To do:
Take the line that contains "Where should I click to: Click" and each one after it through the last line below, and retype them exactly. Leave out the pictures.

[Extracted records — start]

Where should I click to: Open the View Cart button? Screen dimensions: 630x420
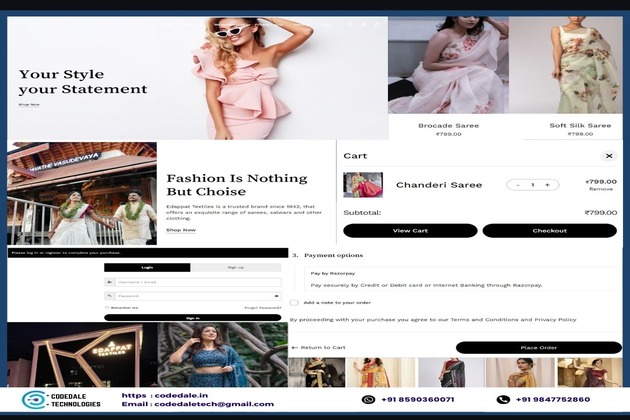(x=410, y=230)
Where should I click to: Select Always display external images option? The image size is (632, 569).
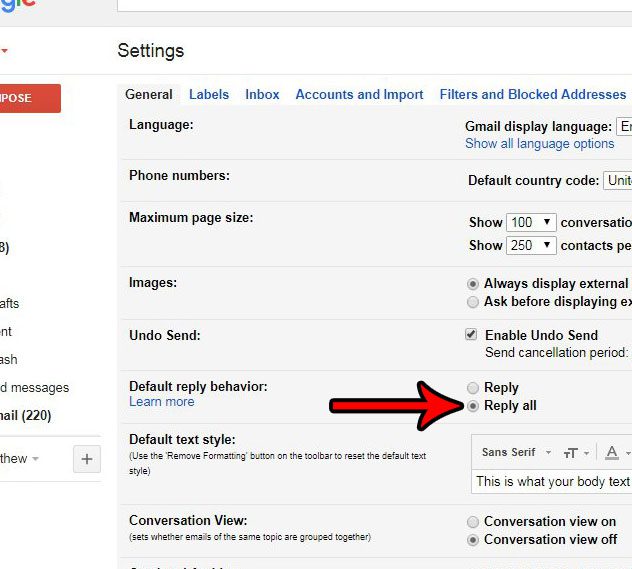click(x=473, y=284)

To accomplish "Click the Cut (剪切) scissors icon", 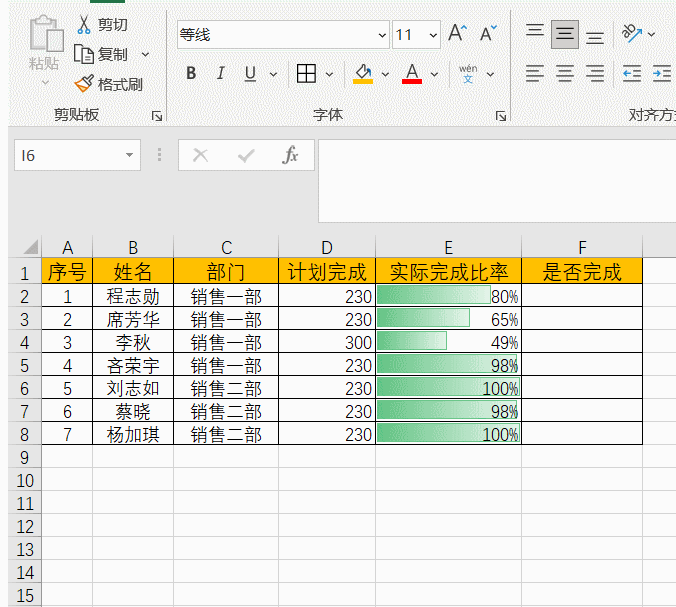I will point(85,25).
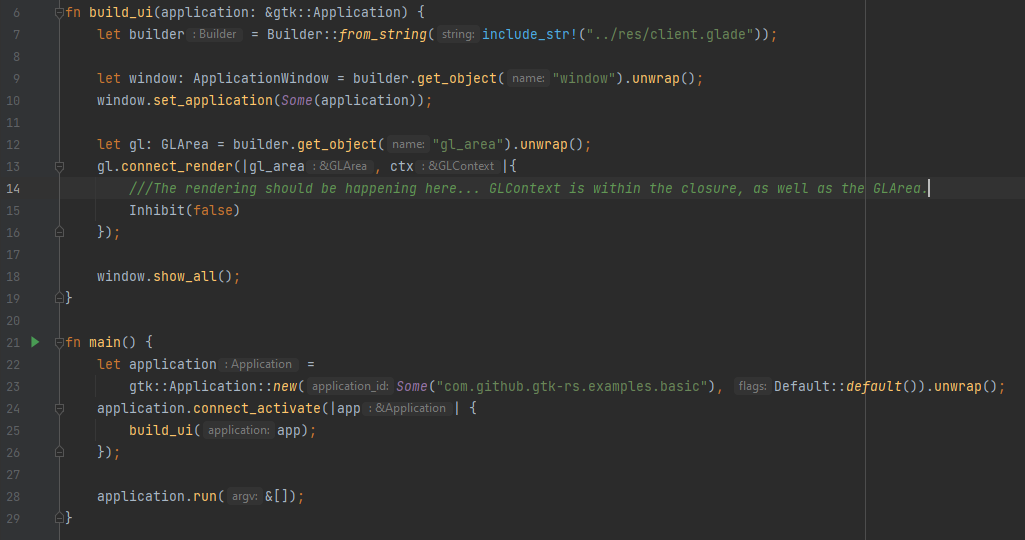The width and height of the screenshot is (1025, 540).
Task: Place cursor in the green rendering comment
Action: click(500, 188)
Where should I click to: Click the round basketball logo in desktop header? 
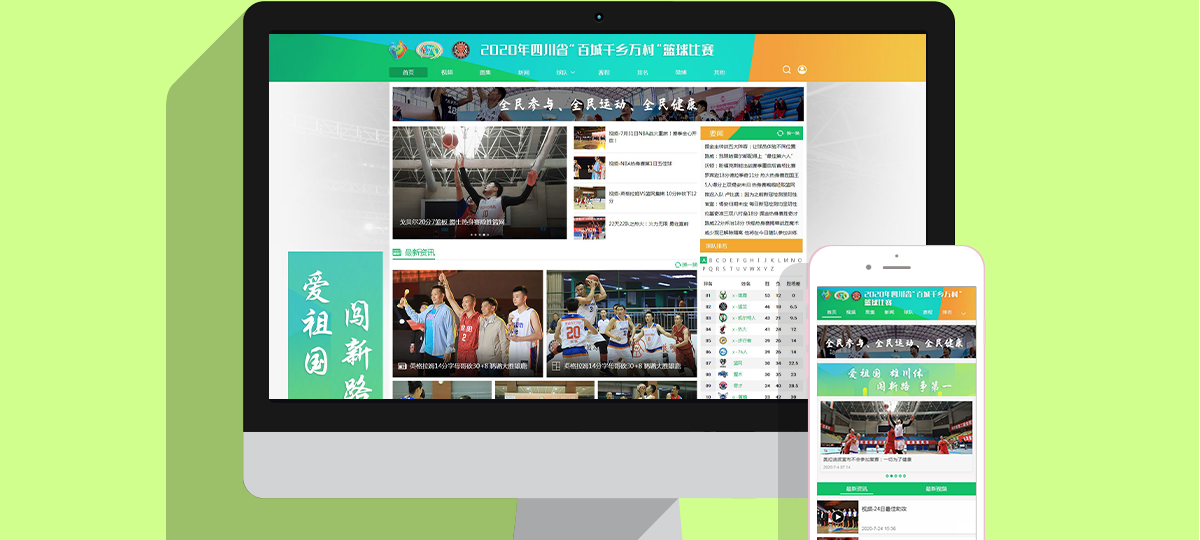tap(460, 49)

[Extracted records — finish]

Task result:
Where should I click to: Click the round basketball logo in desktop header? 
tap(460, 49)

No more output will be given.